Business & Financial News

Kenya’s telecoms regulator mulls measures to curb GAA, SCANAD dominance

Government Advertising Agency (GAA) and multi-billion advertising empire SCANAD could be forced to offer their extensive client network in the local market, if the country moves ahead with plans to initiate market study on dominance in advertising space.

Forcing the two dominant advertising agencies to relinquish some of their clienteles was one of the key concerns a section of local broadcasters and media owners Monday called on the market regulator, Communications Authority (CA) to address.

The group, most of whom are community-based radio stations, stand-alone TV stations and other digital platforms called for a cross-channel advertising approach to create a level-playing field and open the market on revenue sharing for small players – who are locked out of advertising business from their stable outfits.

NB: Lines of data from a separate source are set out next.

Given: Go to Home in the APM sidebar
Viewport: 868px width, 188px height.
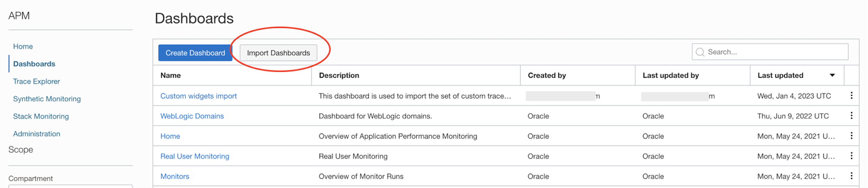Looking at the screenshot, I should [x=23, y=46].
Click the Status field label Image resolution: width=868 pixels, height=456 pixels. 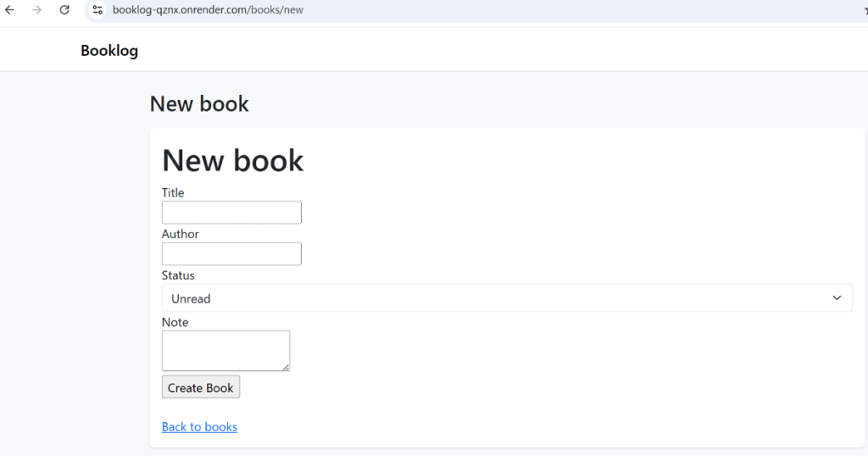click(x=178, y=276)
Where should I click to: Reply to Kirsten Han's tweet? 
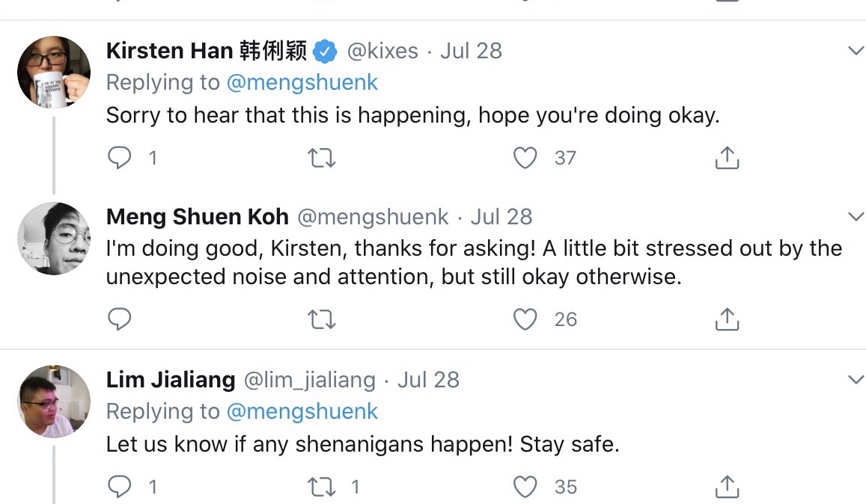point(119,158)
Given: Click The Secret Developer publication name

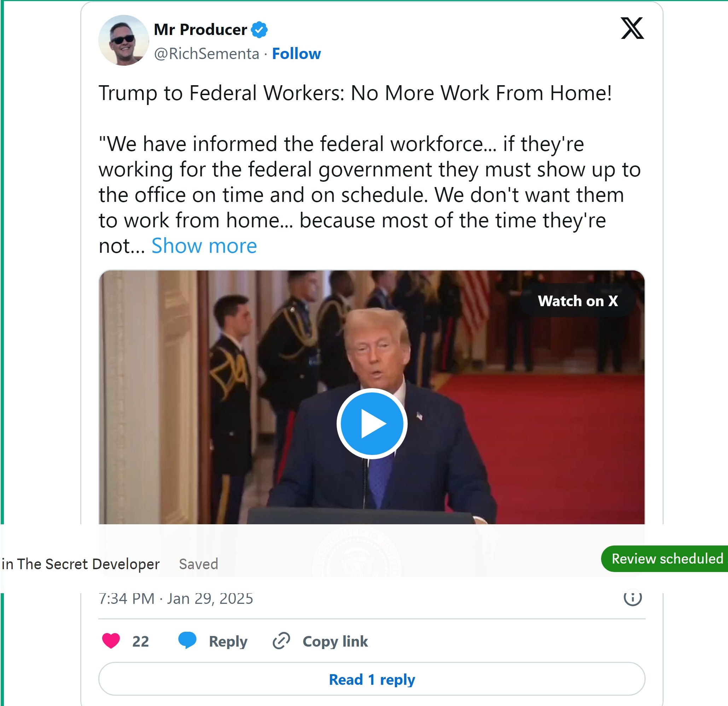Looking at the screenshot, I should click(88, 564).
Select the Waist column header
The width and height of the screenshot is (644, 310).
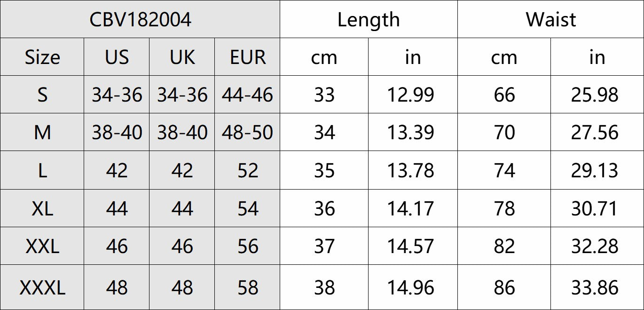pos(550,20)
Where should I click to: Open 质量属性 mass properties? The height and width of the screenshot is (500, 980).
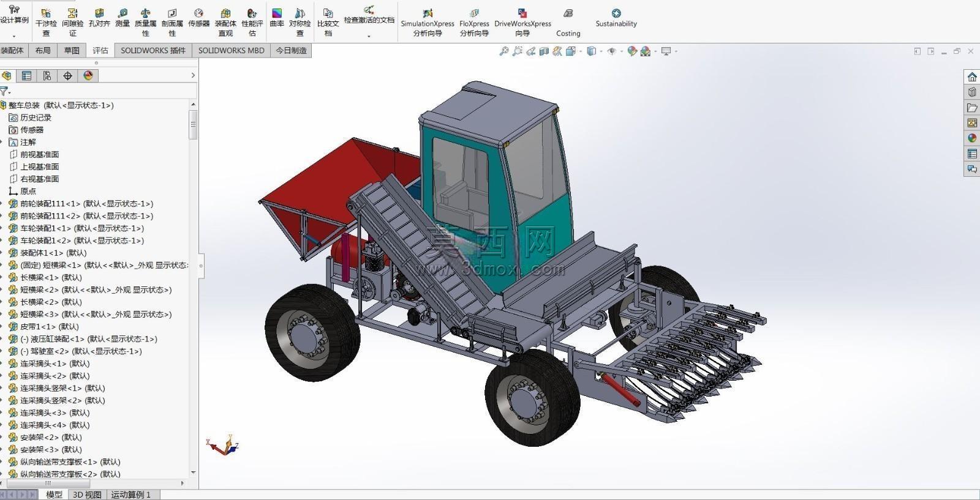[146, 22]
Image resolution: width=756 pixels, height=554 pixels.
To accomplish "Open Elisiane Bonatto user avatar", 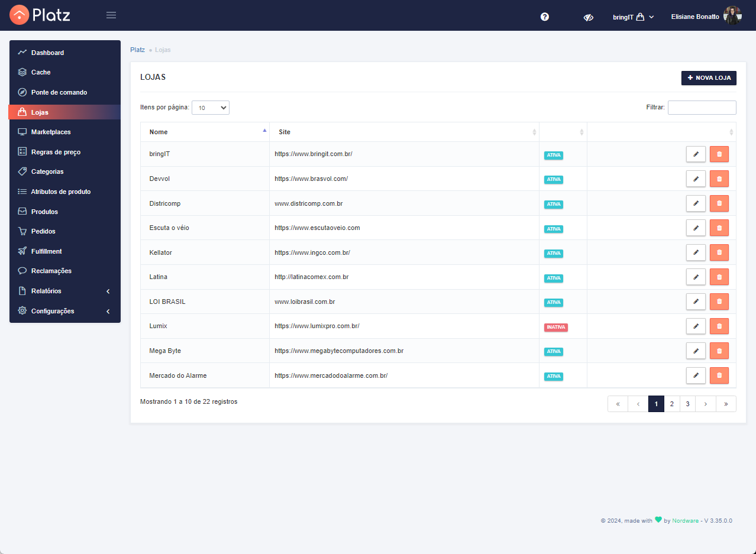I will coord(732,16).
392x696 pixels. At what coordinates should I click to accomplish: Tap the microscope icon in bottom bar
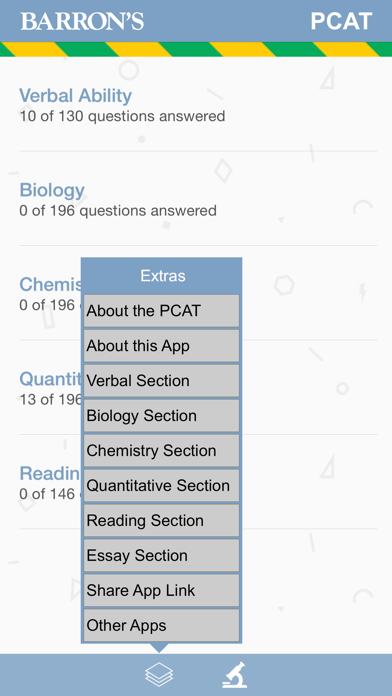(x=235, y=675)
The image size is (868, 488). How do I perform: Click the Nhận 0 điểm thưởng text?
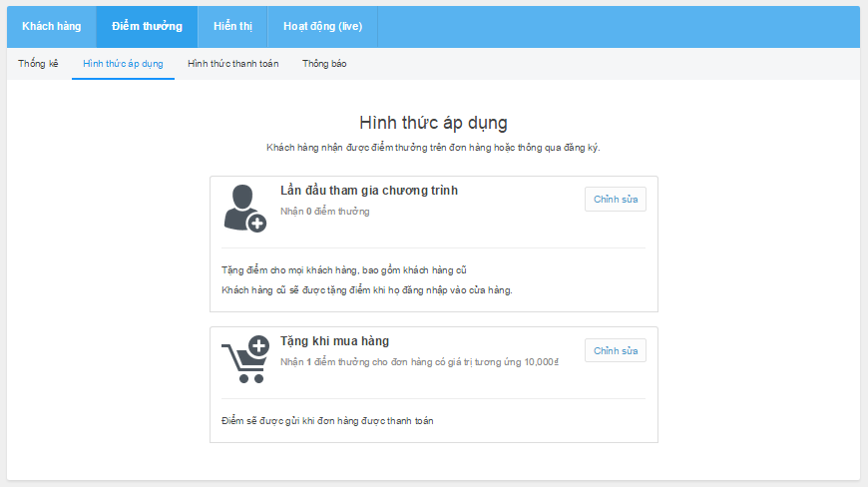325,212
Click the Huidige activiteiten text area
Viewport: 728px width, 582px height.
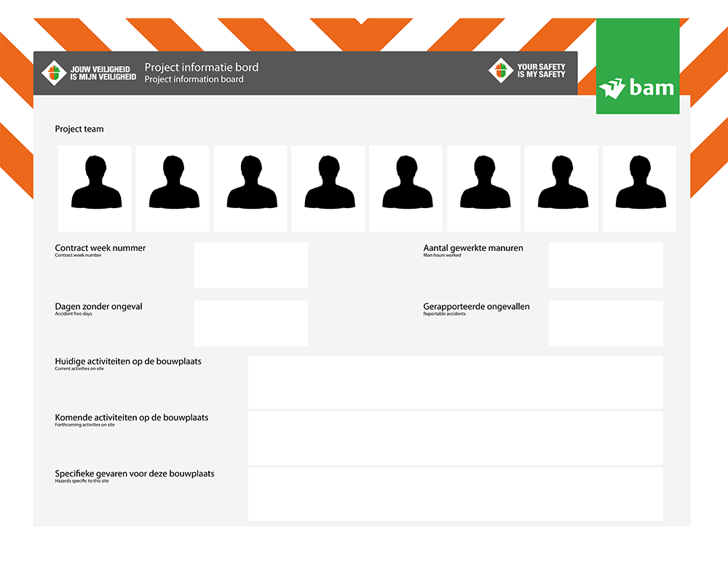click(x=456, y=382)
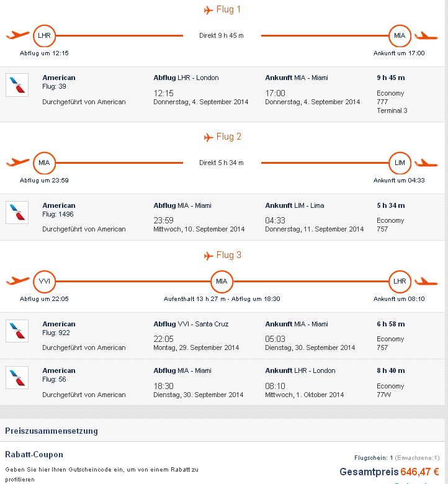Open the Preiszusammensetzung section

tap(52, 431)
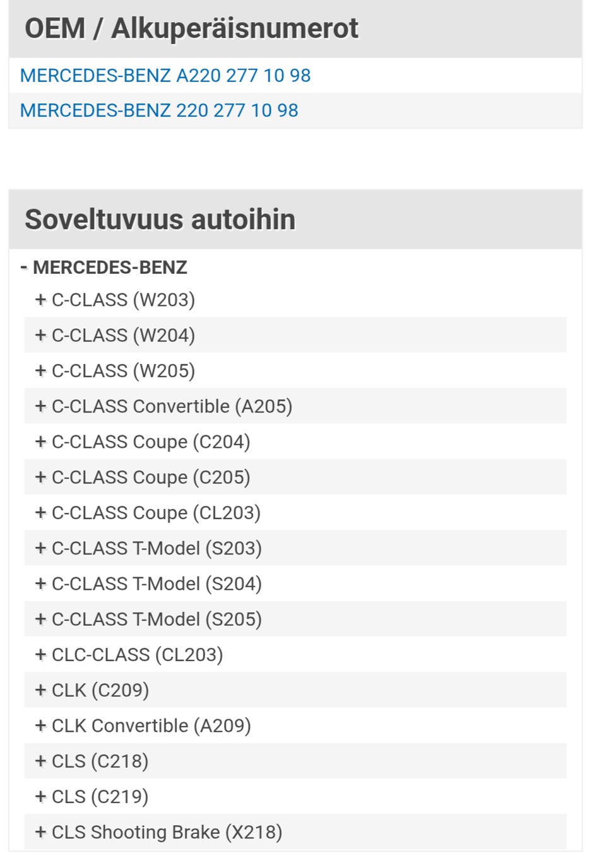Expand C-CLASS Coupe (C205) plus icon
The image size is (606, 868).
[41, 477]
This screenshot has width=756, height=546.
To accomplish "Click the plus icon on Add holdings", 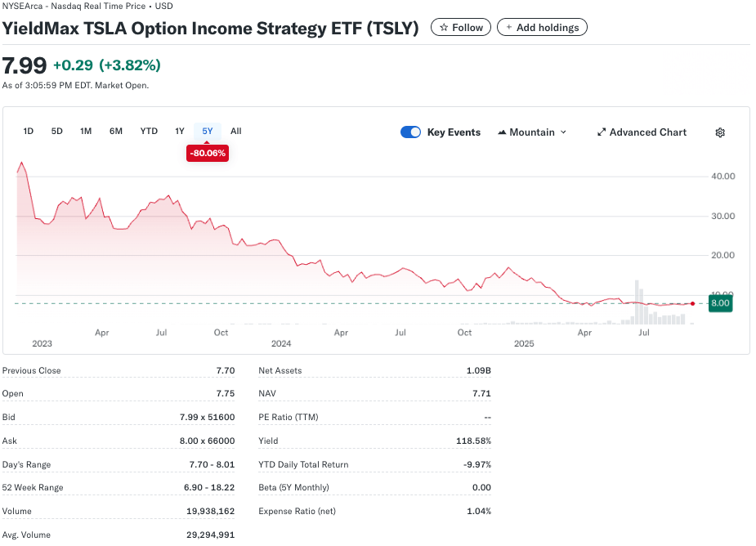I will click(x=509, y=28).
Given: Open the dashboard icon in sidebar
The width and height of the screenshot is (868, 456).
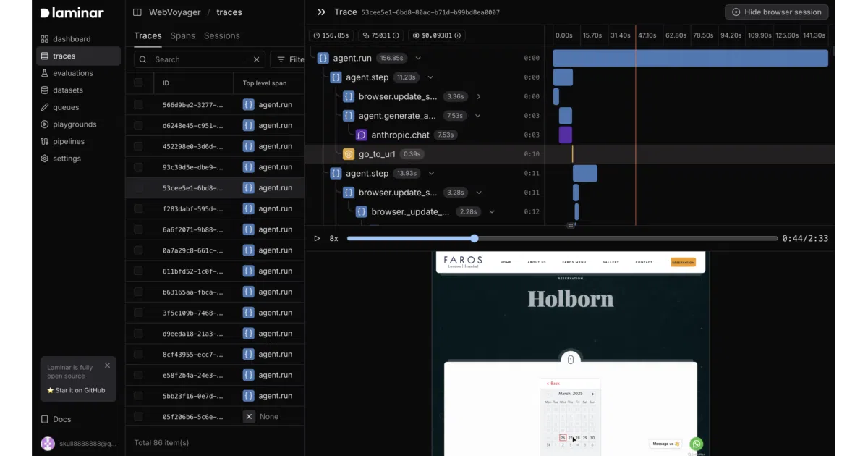Looking at the screenshot, I should point(45,39).
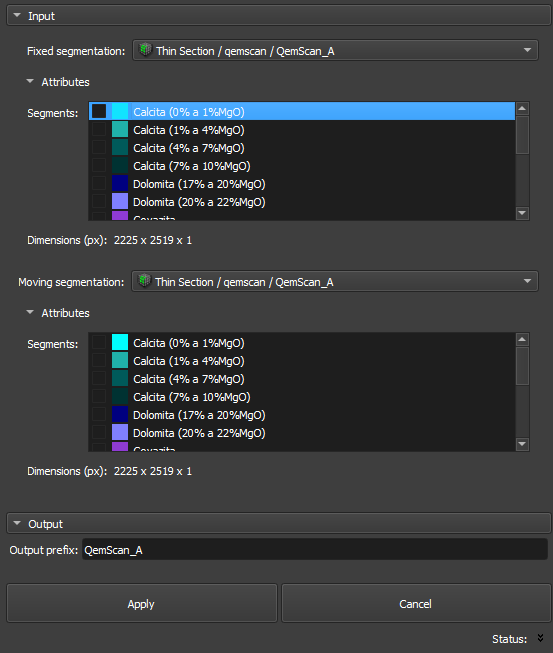Expand the Status double-chevron icon
553x653 pixels.
541,638
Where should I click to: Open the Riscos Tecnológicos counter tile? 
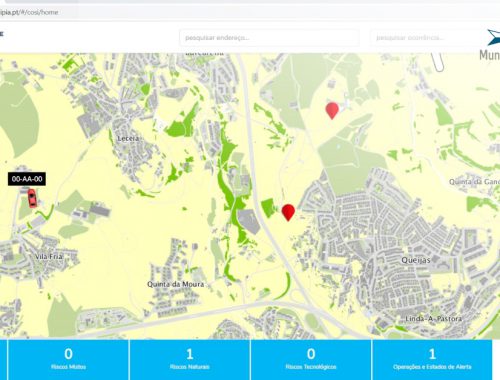(311, 360)
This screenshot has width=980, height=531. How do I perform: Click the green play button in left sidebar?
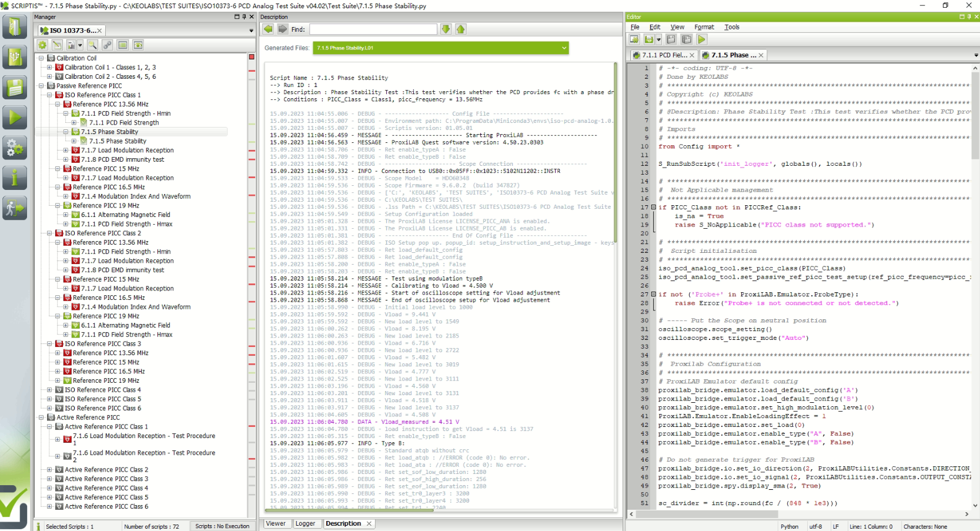[15, 118]
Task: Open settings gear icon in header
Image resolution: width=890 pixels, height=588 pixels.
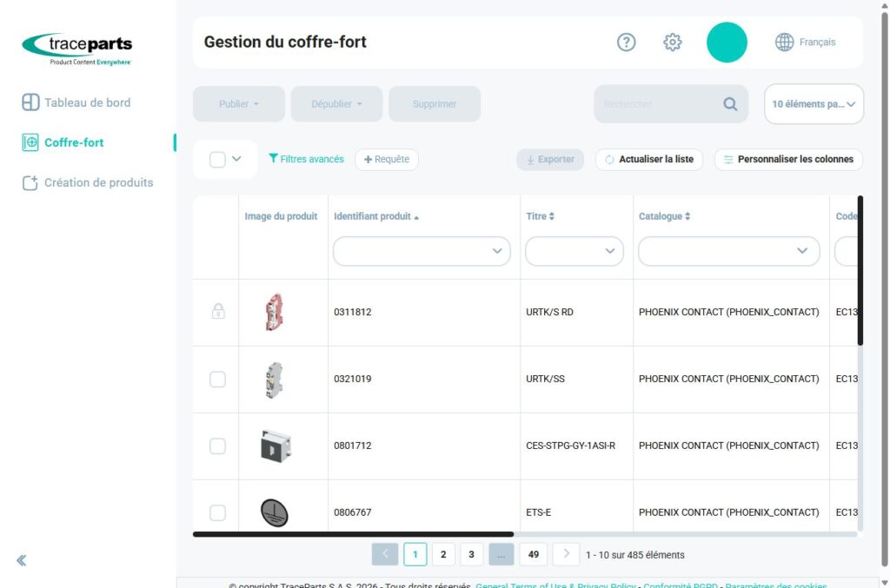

“…though it was not put in our budget, we will look for revenue elsewhere to conduct a market study on the subject,” said  Communications Authority’s Director General Francis Wangusi, during a stakeholders forum that drew ministry officials, media owners and broadcasters and policy makers in the industry.

Wangusi said the proposed market study planned for 2019 will also seek to address issues affecting the industry with market dominance in the advertising space thought to be critical.

“First we hope to have a standing committee in the next week consisting of all stakeholders, in different agencies, ourselves, the ministry and media fraternity…the study should commence next year and it will be a transparent undertaking with consultations including public participation,” said Wangusi.

GAA, a centralised State agency controls all government media advertising for print advertisements under the weekly MyGov pullout, while SCANAD is believed to control about 85 percent of all private sector media advertisements, with giant media houses such as Nation Media Group (NMG), Royal Media Services (RMS) and Standard Media Group (SG) having profited from the $70million advertising firm.

The proposed plan comes months after CA in partnership with British firm, MS Analysys Mason commissioned a controversial Telcoms report that steered clear of declaring Safaricom a dominant player in the industry as was widely expected. The report however, found Safaricom to being a dominant player in the retail markets for mobile communications and mobile money.